Discricionariedade é a margem de liberdade que remanesça ao administrador para eleger, segundo critérios consistentes de razoabilidade,  um, dentre pelo menos dois comportamentos cabíveis, perante cada caso  concreto a fim de adotar a solução mais adequada à satisfação da finalidade  legal, quando, por força da fluidez das expressões da lei ou da liberdade conferida no mandamento, dela não se possa extrair objetivamente, uma solução unívoca para a situação vertente. (MELLO, 2014, p. 981) 

Em tempos hodiernos, a discricionariedade administrativa balizar-se-á pela tentativa de respeito ao texto constitucional e prestação positiva do Estado para com a sociedade. No caso da administração pública, a questão crucial é saber o limite da atuação do Poder Judiciário para interferir nas decisões tomadas pelos agentes públicos ou pela omissão do mesmo. 

4. O PRINCÍPIO DA RESERVA DO POSSÍVEL E A ATUAÇÃO DO JUDICIÁRIO

Os Poderes Executivo e Legislativo, no âmbito de suas funções típicas, possuem como atribuições a elaboração e, especificamente compete ao Poder Executivo, a aplicação de políticas públicas.  

Nesse sentido, o Executivo, em linhas gerais, suscita o princípio/cláusula da reserva do possível para que políticas públicas sejam cumpridas parcialmente ou, até mesmo, não sejam elaboradas.  

De tal forma, impende demonstrar a conceituação de reserva do possível, por Flávio Martins Nunes Júnior:  

Malgrado tenha sido recepcionada pela doutrina e jurisprudência brasileiras, a teoria da reserva do possível passou por uma sensível transformação, como lembra Sgarbossa: da análise da doutrina se observa que vem sendo hoje considerada, sob a expressão reserva do possível, em geral, toda restrição à realização de direitos fundamentais sociais baseada em escassez de recursos, seja esta compreendida como inexistência ou insuficiência econômica (real) dos recursos, seja compreendida como indisponibilidade jurídica dos mesmos, por força da legislação orçamentária, v.g.

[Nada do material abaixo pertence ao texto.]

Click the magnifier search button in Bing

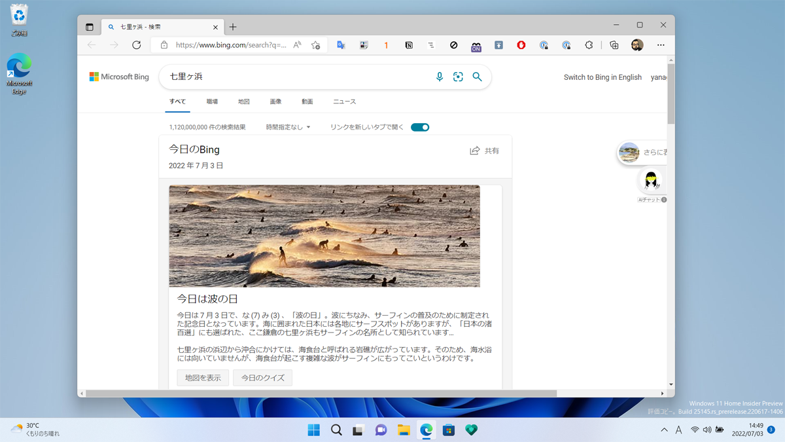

Tal  compreensão se afasta sensivelmente do modelo originário.  (...) (NUNES JÚNIOR, 2019, livro eletrônico) 

A partir do exposto, conclui-se que a reserva do possível é considerada qualquer restrição à realização de direitos fundamentais sociais, fundada na limitação de recursos, seja de natureza econômica ou jurídica (legislação orçamentária). 

Neste contexto, surgem-se as lides visando à efetivação de direitos fundamentais sociais, englobadas as políticas públicas.  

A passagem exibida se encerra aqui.